Augmented Reality Will Be the Tech Revolution of the ’20s
In the 1990s, computing technology reached a level of affordability that brought desktop PCs into homes around the world. In the 2000s, those desktop computers connected users to the world wide web, and thus to nearly unlimited information as well as to other users in forums and chat rooms, and eventually, via social media. In the 2010s, mobile phones and 3G and 4G technology enabled users to have these connections on-the-go, almost everywhere they went. In the ‘20s, augmented reality, backed by 5G technology, promises to bring users closer together than ever before in ways that will transform nearly aspect of our lives, from the way we socialize to how we work and interact with service providers.
What Fortune 100 Leaders Predict For AR
The tech giants, including Google, Apple, and Facebook, all have augmented reality projects underway, a testament to their conviction that this technology will become ubiquitous in the ‘20s.
On Facebook, Mark Zuckerberg wrote:
“While I expect phones to still be our primary devices through most of this decade, at some point in the 2020s, we will get breakthrough augmented reality glasses that will redefine our relationship with technology.
Augmented and virtual reality are about delivering a sense of presence – the feeling that you’re right there with another person or in another place. Instead of having devices that take us away from the people around us, the next platform will help us be more present with each other and will help the technology get out of the way. Even though some of the early devices seem clunky, I think these will be the most human and social technology platforms anyone has built yet”

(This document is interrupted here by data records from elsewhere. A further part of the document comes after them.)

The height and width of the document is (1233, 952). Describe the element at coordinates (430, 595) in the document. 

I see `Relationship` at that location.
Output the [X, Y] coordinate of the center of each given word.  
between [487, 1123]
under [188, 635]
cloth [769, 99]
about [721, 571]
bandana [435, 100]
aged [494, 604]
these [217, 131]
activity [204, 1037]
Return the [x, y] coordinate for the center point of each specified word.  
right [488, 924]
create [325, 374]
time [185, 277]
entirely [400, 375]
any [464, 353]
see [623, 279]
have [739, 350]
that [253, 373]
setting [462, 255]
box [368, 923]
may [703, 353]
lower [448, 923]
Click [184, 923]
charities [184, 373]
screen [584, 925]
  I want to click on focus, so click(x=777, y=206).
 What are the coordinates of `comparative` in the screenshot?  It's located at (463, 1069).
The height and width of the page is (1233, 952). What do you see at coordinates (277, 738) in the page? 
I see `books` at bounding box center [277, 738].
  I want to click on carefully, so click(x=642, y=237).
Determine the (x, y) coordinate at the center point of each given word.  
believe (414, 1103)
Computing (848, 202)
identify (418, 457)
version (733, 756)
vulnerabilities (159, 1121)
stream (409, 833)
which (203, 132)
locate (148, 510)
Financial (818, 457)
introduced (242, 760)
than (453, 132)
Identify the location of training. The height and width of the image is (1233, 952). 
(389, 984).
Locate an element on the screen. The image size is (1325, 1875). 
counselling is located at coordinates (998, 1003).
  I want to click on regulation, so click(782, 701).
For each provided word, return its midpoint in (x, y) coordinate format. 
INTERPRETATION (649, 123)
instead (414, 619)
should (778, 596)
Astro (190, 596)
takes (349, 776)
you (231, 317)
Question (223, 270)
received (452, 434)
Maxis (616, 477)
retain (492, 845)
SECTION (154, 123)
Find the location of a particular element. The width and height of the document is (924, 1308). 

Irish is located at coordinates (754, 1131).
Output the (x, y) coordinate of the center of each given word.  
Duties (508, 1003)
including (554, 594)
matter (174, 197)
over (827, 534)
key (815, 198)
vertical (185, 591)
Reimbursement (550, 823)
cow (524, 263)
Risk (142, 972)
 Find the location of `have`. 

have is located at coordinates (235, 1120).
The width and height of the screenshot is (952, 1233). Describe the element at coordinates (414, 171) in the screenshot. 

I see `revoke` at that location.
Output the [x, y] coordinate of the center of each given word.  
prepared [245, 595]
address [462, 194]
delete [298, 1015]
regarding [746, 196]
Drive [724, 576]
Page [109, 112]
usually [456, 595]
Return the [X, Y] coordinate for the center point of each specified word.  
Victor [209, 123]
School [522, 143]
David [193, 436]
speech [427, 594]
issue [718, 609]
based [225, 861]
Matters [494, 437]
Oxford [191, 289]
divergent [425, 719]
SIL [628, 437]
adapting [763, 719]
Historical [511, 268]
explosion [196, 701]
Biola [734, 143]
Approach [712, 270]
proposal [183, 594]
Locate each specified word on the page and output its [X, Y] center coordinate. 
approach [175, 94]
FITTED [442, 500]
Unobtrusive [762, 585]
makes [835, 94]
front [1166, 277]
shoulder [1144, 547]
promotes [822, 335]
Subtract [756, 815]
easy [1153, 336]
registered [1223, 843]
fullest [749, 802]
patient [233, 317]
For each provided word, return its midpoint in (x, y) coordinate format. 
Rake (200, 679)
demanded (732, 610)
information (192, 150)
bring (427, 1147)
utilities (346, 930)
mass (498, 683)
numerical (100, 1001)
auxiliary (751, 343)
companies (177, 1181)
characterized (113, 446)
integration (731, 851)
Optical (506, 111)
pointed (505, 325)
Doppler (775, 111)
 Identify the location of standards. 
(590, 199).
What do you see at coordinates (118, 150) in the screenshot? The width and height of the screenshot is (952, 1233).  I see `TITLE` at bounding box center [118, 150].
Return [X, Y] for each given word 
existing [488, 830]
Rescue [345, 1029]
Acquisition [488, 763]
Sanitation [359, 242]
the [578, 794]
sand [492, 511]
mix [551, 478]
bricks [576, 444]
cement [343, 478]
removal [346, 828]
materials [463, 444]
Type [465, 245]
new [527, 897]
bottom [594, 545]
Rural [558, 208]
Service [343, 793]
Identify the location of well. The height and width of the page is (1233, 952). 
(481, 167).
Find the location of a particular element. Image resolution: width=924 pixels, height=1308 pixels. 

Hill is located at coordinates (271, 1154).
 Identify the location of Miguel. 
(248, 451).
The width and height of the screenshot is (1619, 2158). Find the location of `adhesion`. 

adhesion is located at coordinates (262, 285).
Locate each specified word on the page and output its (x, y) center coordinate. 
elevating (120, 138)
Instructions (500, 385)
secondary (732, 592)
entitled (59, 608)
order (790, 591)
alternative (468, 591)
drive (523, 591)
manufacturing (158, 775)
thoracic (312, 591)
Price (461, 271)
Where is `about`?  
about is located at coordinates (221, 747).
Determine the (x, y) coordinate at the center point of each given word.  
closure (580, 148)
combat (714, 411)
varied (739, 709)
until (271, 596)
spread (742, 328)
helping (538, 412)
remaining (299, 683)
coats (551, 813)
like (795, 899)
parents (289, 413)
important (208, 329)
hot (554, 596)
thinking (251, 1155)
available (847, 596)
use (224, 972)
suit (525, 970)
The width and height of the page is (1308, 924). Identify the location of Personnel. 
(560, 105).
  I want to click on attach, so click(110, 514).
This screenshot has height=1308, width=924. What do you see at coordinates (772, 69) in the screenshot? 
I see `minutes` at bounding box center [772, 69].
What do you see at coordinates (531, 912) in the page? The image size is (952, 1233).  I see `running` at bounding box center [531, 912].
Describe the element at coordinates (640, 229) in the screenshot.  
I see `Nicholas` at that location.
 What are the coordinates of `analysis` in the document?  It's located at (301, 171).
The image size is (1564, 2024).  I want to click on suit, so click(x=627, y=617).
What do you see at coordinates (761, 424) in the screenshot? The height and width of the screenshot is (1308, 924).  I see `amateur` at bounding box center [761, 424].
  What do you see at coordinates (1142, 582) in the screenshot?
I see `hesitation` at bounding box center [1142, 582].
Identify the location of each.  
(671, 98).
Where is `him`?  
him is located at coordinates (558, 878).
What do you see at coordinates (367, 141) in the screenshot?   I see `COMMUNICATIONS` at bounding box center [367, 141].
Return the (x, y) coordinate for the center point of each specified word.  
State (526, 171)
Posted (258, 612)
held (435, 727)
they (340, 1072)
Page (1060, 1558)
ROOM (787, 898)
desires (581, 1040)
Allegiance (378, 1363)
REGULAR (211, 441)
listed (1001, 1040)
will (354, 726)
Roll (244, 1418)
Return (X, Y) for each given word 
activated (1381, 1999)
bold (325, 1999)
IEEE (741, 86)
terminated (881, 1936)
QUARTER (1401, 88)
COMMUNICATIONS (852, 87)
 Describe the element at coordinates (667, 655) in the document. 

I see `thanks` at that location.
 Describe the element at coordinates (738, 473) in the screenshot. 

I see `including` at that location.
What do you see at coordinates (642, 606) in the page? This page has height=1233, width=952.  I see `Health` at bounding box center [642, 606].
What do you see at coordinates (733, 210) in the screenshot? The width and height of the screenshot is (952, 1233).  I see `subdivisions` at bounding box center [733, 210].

Facebook is currently working on a solution to generate lifelike avatars for use in virtual and augmented reality. While Apple is purportedly working towards the launch of its AR headset in 2022 and AR glasses in 2023. Meanwhile, Google, an early player in the AR space with its product Google Glass, is offering a growing array of services that will leverage AR.
Role of 5G in AR
Augmented reality has thus far been limited by slow mobile data speeds. However, as mobile networks convert to 5G, higher data speeds and increased reliability will allow AR and VR experiences to become more commonplace, as well as more complex.
5G is already available in some developed countries, especially in metropolitan areas, and the speed difference is substantial – Verizon customers can expect 450Mbps up to 1Gbps on their 5G network.
AR’s Impact on the Way We Work
Augmented reality is already having an impact on the job market – the demand for AR/VR engineers rose 1400% in 2019 over 2018.
Beyond that, the upcoming ubiquity of augmented reality may remove geographic barriers to a variety of careers. Employees will have more opportunities to work remotely and job candidates may not have to factor in relocation as a qualification for some jobs. This will give employers access to a wider pool of talent on a global scale.
The result could mean higher competition for certain jobs. In addition, housing markets could be impacted as fewer people need to live in cities or high-cost areas for access to lucrative positions. The impact could be a dampening of home prices in major metropolitan areas, as well as an increase in prices in smaller, more remote towns.
Augmented reality will also affect the ways businesses reach and interact with customers. Today, Apple users can view products in augmented reality as well as have a listening experience via spatial audio. This gives potential buyers a more enhanced experience with the product before making the decision to buy. The opportunities are limitless, and will call for new realms of expertise and skill sets on the part of product developers, UX professionals, designers, marketers, advertisers, and more.